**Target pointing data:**
——

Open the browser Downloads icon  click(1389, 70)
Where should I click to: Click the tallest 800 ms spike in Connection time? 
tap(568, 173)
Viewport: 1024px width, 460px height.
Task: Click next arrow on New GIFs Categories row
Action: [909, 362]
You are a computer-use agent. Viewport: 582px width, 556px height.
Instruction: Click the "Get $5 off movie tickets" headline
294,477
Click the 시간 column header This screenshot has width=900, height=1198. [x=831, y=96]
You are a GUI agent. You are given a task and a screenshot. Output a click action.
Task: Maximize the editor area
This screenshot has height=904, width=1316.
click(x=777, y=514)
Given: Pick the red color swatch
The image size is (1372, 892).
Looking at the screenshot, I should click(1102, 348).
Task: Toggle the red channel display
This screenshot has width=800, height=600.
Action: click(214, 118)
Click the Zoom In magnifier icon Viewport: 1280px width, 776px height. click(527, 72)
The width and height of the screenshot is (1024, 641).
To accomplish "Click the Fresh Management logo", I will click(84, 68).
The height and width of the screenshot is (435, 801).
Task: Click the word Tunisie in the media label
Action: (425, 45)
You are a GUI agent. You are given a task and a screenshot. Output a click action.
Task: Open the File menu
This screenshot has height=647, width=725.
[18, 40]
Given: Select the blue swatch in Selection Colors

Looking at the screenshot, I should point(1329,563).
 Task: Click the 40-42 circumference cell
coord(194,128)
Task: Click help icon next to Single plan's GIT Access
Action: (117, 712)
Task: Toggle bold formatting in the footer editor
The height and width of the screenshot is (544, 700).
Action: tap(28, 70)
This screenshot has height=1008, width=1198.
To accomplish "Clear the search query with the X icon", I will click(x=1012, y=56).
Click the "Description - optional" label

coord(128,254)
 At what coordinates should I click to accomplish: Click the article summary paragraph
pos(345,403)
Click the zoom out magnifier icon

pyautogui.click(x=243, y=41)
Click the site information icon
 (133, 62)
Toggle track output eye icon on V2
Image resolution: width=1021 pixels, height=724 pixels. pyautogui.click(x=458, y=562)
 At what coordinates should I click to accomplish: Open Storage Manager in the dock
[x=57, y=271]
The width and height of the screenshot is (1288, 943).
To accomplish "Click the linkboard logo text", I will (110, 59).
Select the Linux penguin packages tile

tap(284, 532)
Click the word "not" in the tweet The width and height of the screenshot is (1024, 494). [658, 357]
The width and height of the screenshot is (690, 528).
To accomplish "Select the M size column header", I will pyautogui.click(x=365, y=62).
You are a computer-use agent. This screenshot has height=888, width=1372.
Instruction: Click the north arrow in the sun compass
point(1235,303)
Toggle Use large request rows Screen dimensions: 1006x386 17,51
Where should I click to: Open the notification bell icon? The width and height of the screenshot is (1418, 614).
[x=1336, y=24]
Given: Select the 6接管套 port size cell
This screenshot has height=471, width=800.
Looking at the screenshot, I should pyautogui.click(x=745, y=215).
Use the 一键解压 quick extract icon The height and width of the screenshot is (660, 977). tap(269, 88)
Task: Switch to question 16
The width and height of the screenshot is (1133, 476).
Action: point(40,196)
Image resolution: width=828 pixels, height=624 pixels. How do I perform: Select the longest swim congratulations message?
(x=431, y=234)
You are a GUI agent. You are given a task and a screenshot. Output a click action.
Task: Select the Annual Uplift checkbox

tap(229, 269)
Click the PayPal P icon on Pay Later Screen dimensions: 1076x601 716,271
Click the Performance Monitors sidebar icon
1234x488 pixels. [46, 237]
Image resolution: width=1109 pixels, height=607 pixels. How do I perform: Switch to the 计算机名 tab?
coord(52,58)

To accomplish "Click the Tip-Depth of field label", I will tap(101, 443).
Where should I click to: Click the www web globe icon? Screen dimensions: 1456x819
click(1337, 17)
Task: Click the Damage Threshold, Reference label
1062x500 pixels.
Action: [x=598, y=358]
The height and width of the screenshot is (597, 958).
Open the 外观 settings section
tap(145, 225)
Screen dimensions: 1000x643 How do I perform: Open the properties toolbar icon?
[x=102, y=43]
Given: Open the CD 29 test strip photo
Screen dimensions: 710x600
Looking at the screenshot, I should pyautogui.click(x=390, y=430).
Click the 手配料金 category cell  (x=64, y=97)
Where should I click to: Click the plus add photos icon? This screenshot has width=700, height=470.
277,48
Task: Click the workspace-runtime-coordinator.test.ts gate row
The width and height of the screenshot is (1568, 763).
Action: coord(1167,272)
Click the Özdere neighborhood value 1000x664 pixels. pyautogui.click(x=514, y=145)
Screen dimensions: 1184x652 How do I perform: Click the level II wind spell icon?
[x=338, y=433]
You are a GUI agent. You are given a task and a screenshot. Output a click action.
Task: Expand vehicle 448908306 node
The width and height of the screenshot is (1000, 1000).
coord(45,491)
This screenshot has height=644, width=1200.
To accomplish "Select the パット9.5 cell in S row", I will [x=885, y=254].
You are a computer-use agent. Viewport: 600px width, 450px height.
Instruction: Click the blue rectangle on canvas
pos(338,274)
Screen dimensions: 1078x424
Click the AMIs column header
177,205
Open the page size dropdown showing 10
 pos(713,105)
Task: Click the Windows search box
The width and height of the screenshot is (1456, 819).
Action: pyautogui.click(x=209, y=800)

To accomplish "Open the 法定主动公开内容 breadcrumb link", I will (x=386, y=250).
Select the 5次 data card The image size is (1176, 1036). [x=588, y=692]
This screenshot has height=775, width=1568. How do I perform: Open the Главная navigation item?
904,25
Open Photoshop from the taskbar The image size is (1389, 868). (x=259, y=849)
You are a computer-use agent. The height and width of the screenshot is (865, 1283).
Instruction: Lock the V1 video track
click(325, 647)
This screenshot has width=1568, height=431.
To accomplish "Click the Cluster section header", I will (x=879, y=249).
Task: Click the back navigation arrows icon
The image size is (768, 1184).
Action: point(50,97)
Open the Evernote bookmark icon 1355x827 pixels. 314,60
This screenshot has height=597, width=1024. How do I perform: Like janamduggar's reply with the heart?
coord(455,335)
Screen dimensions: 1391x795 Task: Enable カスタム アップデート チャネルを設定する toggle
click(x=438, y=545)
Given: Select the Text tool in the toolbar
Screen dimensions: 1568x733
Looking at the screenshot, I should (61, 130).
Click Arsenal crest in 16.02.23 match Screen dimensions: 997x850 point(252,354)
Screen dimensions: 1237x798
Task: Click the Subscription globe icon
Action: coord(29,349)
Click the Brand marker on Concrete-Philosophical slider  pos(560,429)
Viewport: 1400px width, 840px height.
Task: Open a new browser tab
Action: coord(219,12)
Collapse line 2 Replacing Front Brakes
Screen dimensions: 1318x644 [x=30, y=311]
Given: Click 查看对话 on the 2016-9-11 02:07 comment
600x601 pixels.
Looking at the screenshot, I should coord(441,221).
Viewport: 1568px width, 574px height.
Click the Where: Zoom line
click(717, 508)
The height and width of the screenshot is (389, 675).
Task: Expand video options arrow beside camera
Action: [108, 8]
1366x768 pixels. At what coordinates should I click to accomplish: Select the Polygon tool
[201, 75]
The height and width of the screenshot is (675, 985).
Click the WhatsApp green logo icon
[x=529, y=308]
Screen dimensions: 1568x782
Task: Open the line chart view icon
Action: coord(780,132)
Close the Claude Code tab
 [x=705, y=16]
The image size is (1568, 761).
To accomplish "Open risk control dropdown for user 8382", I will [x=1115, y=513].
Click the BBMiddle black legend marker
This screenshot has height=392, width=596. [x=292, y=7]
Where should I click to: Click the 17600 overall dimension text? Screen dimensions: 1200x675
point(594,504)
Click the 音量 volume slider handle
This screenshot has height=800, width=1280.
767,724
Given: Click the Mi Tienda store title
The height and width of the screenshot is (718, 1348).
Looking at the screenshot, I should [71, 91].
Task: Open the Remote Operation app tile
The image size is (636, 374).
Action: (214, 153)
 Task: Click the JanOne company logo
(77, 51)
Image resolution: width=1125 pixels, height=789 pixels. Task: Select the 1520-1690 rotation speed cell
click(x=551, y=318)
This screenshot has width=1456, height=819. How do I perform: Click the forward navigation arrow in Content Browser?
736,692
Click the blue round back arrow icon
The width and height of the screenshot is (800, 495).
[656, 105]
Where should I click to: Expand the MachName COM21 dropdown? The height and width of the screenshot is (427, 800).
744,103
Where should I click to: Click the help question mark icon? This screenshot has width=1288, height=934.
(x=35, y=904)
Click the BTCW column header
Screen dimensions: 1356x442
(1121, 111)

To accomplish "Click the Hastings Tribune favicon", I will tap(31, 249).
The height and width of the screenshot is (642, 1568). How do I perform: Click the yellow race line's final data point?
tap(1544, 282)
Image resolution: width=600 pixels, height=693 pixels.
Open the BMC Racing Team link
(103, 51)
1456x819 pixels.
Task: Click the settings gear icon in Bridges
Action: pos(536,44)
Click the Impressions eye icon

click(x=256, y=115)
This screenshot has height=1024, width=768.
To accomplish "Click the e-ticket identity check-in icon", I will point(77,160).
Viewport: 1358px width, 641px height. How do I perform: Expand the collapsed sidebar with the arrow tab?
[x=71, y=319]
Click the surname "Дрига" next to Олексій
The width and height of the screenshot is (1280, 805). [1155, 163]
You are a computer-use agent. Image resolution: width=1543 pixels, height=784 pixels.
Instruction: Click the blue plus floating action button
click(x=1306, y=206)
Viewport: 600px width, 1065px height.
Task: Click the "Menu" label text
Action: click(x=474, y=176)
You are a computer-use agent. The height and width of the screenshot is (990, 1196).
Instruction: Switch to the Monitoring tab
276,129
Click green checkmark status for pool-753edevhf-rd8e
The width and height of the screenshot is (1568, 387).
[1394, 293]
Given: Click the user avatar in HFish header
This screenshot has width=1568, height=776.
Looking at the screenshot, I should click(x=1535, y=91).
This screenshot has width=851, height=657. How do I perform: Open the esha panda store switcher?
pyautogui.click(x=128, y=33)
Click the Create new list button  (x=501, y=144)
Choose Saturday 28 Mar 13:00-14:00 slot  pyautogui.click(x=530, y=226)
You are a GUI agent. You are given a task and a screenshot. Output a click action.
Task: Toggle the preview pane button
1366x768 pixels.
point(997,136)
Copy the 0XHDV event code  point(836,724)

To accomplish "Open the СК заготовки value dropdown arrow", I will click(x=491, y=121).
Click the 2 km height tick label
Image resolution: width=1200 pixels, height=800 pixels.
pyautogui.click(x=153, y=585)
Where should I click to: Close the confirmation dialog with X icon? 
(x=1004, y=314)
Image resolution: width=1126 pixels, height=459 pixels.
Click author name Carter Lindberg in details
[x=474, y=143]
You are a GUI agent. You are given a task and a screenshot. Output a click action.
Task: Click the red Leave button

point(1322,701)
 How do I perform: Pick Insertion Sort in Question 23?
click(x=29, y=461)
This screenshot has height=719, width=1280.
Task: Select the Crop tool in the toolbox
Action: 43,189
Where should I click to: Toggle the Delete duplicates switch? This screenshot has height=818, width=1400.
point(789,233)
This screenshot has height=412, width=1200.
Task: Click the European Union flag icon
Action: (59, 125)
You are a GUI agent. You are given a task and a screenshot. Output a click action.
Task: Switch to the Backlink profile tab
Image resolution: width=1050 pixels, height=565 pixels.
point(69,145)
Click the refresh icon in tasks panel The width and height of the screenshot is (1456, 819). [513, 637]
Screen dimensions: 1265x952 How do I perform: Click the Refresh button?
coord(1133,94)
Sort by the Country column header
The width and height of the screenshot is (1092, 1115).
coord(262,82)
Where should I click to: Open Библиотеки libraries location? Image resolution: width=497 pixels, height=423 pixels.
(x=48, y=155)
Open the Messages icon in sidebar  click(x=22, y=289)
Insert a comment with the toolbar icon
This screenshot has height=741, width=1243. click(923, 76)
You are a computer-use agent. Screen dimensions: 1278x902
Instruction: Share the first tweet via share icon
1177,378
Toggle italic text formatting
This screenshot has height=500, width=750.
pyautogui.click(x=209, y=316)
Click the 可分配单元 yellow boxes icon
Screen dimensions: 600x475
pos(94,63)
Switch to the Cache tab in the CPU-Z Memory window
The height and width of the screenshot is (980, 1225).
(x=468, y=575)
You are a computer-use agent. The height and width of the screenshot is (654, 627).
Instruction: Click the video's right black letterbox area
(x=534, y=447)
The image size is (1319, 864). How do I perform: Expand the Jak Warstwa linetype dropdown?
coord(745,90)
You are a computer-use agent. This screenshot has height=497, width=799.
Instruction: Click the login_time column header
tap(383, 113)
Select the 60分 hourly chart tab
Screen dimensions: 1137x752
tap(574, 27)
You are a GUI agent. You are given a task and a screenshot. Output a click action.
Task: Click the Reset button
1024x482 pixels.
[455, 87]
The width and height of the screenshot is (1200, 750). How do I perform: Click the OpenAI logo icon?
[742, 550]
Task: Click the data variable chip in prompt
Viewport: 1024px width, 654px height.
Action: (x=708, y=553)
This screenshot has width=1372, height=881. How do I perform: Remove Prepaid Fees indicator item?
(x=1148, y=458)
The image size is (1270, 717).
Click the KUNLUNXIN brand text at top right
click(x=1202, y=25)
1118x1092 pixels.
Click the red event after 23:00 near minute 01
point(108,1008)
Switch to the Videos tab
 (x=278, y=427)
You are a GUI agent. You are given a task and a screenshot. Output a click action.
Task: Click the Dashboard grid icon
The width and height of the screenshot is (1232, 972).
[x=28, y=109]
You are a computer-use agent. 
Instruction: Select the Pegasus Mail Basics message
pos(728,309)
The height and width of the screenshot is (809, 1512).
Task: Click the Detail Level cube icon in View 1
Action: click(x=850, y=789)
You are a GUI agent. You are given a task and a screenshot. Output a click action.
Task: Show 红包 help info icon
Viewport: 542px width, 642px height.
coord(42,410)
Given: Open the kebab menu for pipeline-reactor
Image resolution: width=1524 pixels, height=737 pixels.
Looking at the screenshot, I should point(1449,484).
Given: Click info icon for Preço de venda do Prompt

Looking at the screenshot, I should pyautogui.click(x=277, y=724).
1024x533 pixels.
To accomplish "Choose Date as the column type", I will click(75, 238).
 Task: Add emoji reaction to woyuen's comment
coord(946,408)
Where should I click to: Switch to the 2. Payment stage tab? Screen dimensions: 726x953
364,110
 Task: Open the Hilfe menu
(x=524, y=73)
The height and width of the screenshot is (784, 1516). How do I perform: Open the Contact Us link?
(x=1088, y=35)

——

Retype every line of the records, unchanged, from the line containing "Given: Click 查看对话" down to the line containing "This screenshot has height=392, width=596.", including both of those lines.

Given: Click 查看对话 on the 2016-9-11 02:07 comment
600x601 pixels.
Looking at the screenshot, I should coord(441,221).
Viewport: 1568px width, 574px height.
Click the Where: Zoom line
click(717, 508)
The height and width of the screenshot is (389, 675).
Task: Expand video options arrow beside camera
Action: [108, 8]
1366x768 pixels. At what coordinates should I click to accomplish: Select the Polygon tool
[201, 75]
The height and width of the screenshot is (675, 985).
Click the WhatsApp green logo icon
[x=529, y=308]
Screen dimensions: 1568x782
Task: Open the line chart view icon
Action: coord(780,132)
Close the Claude Code tab
 [x=705, y=16]
The image size is (1568, 761).
To accomplish "Open risk control dropdown for user 8382", I will [x=1115, y=513].
Click the BBMiddle black legend marker
This screenshot has height=392, width=596. [x=292, y=7]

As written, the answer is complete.